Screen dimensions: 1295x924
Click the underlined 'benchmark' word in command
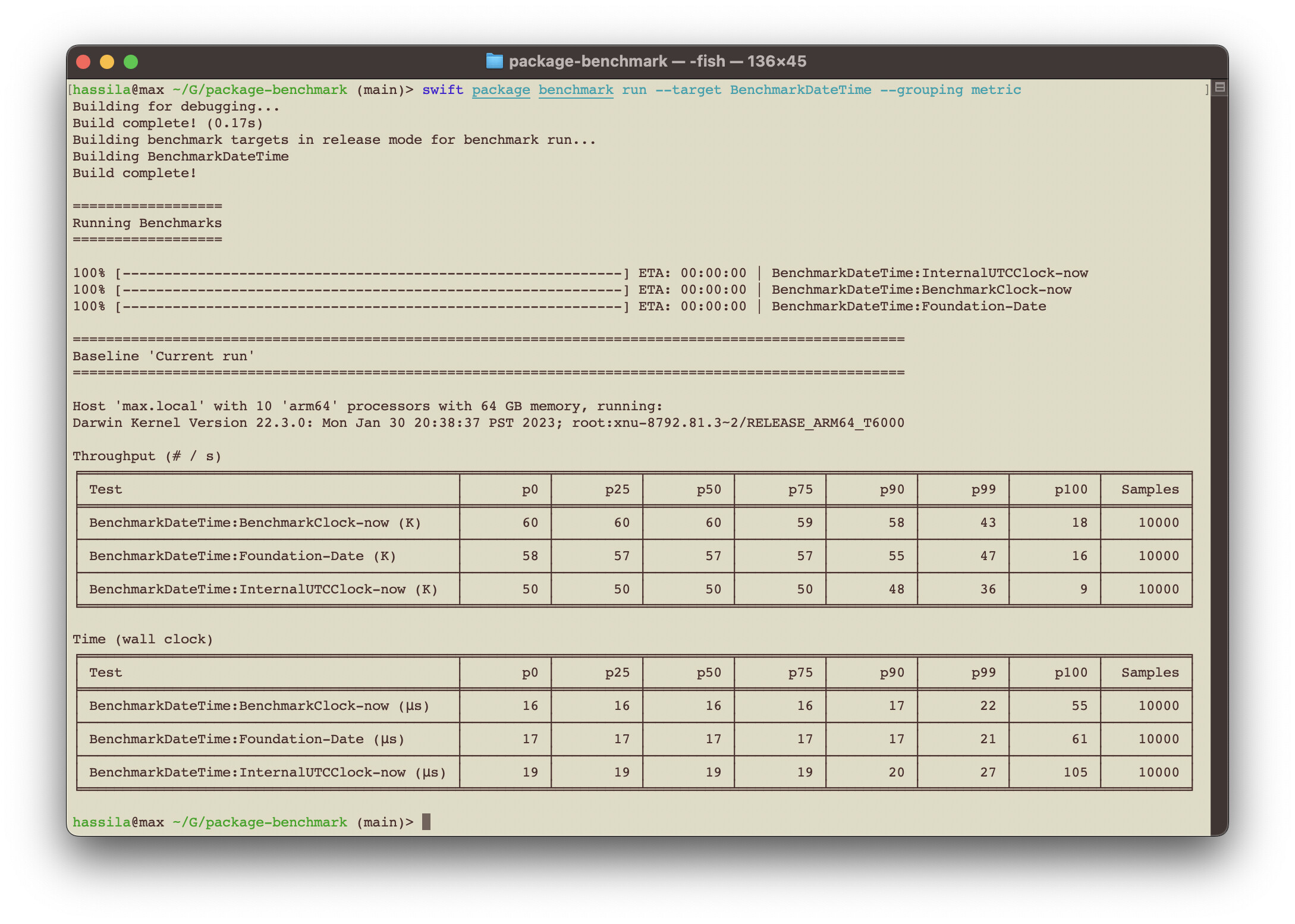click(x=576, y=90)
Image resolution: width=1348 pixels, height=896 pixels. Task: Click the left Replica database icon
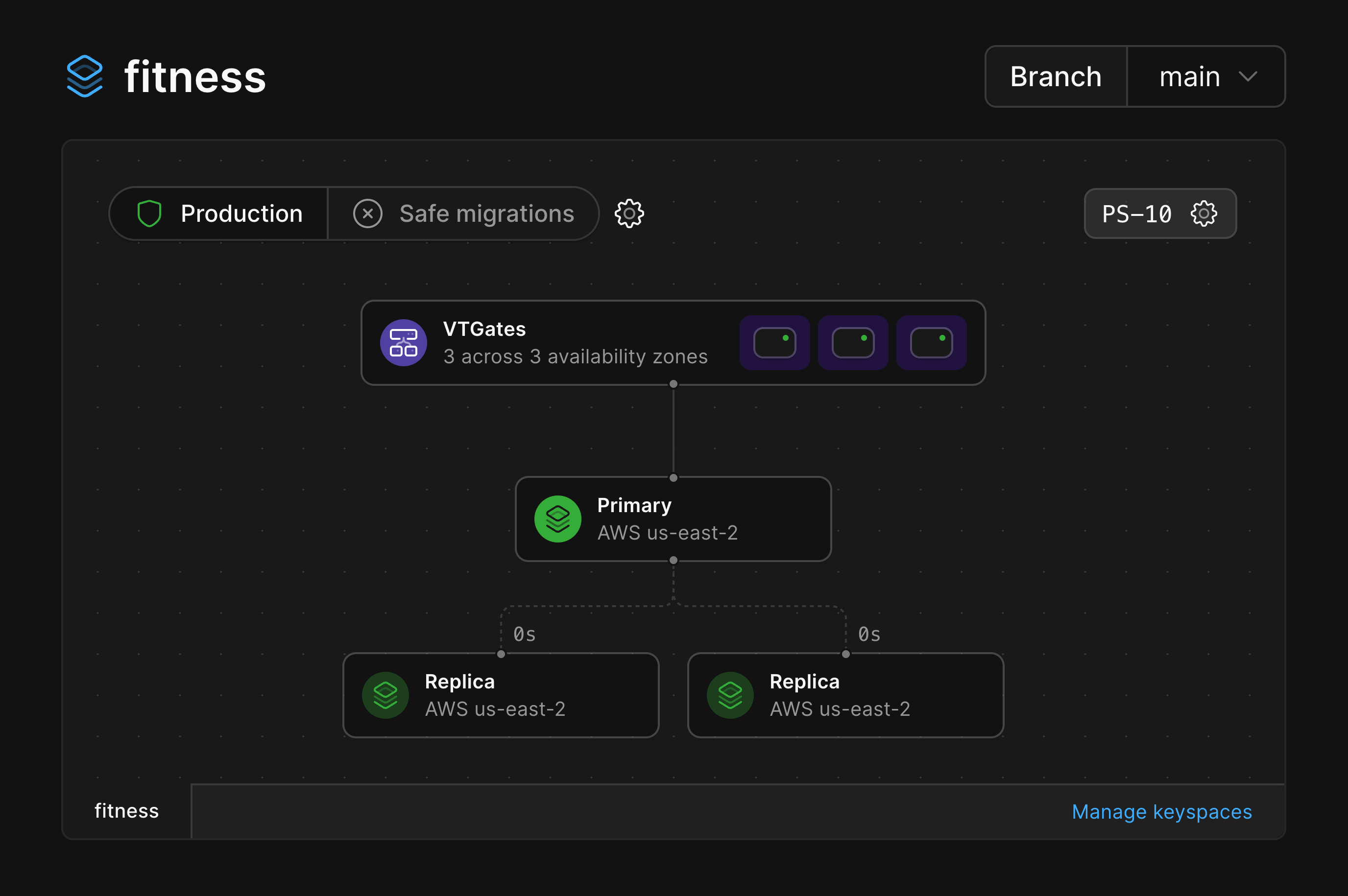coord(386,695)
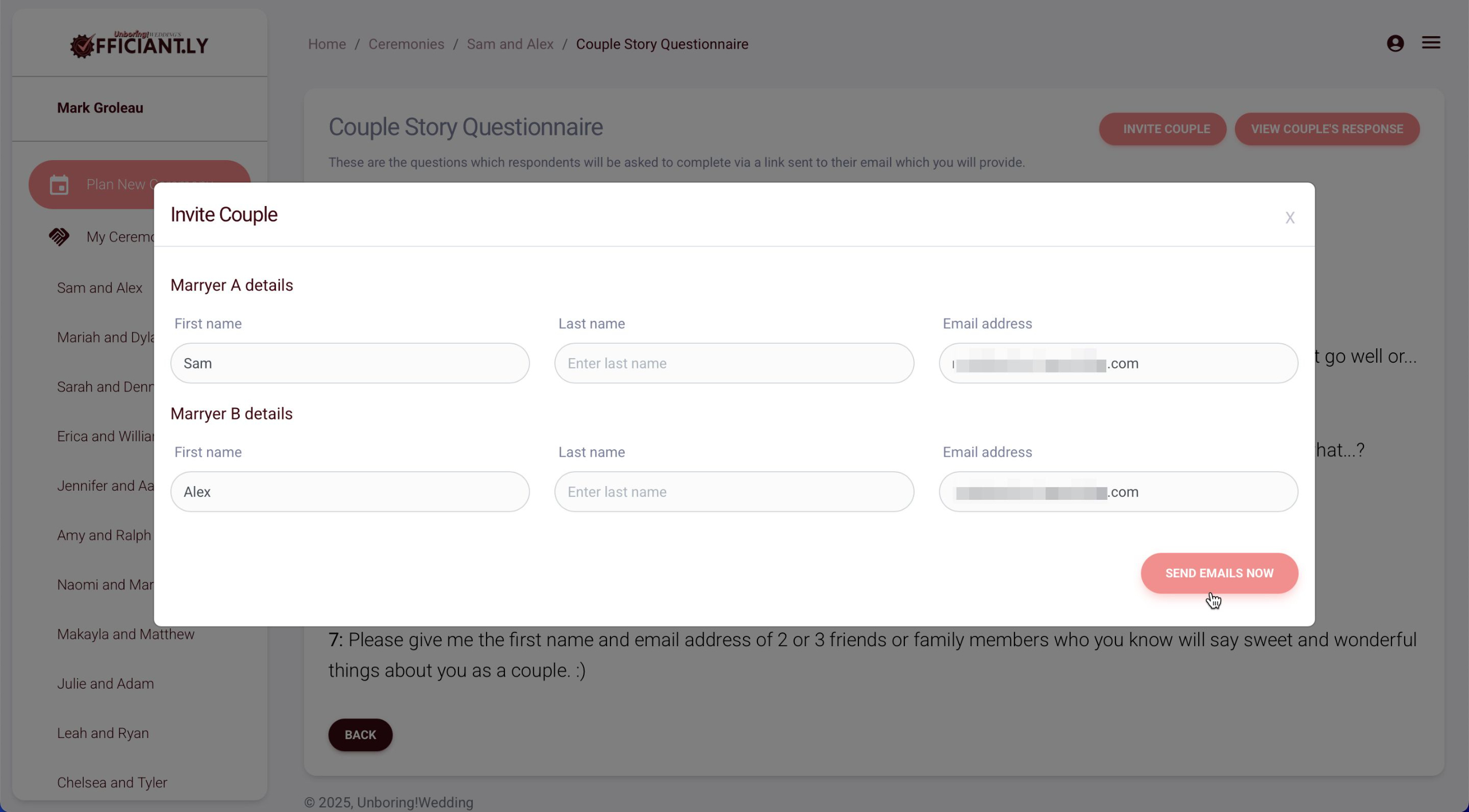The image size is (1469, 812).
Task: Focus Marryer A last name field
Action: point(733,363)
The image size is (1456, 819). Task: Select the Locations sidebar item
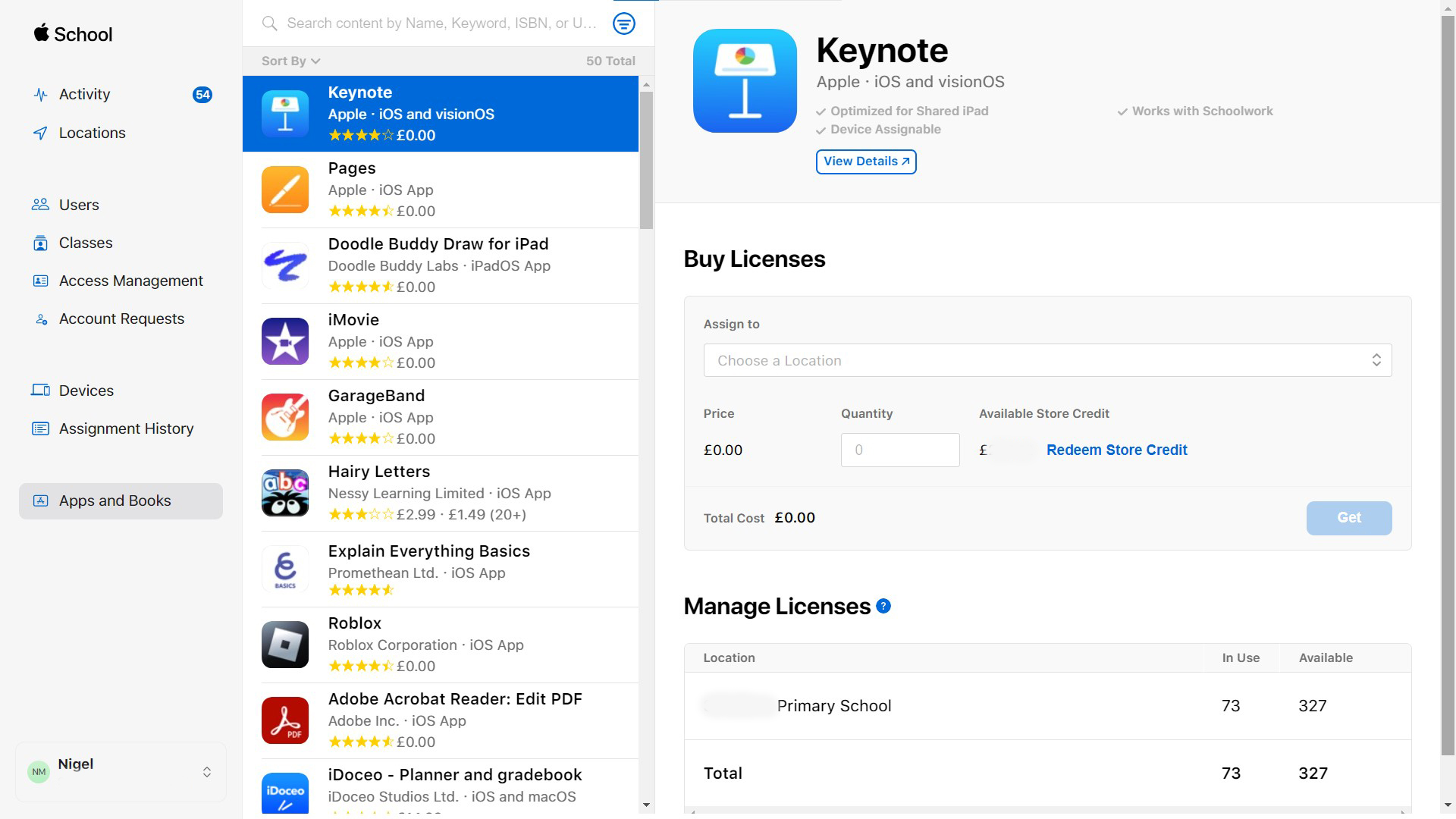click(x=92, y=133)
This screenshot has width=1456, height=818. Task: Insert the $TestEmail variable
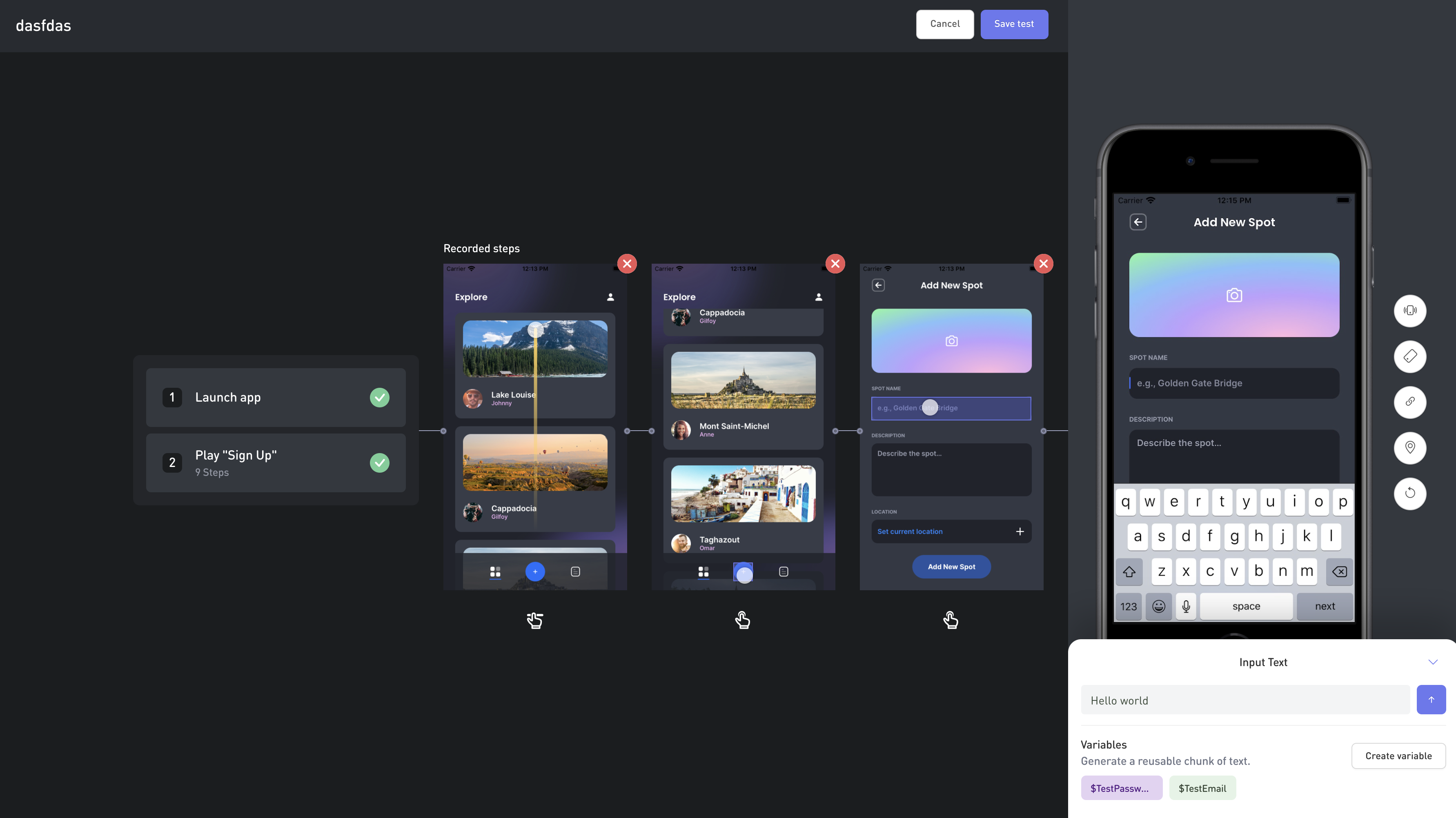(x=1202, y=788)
━━━━━━
• What you have to do:
Reproduce the records in full and leave the images behind.

• Solved exercise:
Screen dimensions: 1295x924
Click the underlined 'benchmark' word in command
click(x=576, y=90)
Image resolution: width=1348 pixels, height=896 pixels. Task: Click the left Replica database icon
coord(386,695)
The image size is (1469, 812).
Task: Focus Marryer A last name field
Action: point(733,363)
The image size is (1456, 819). Task: Select the Locations sidebar item
click(x=92, y=133)
This screenshot has width=1456, height=818. Task: Insert the $TestEmail variable
(x=1202, y=788)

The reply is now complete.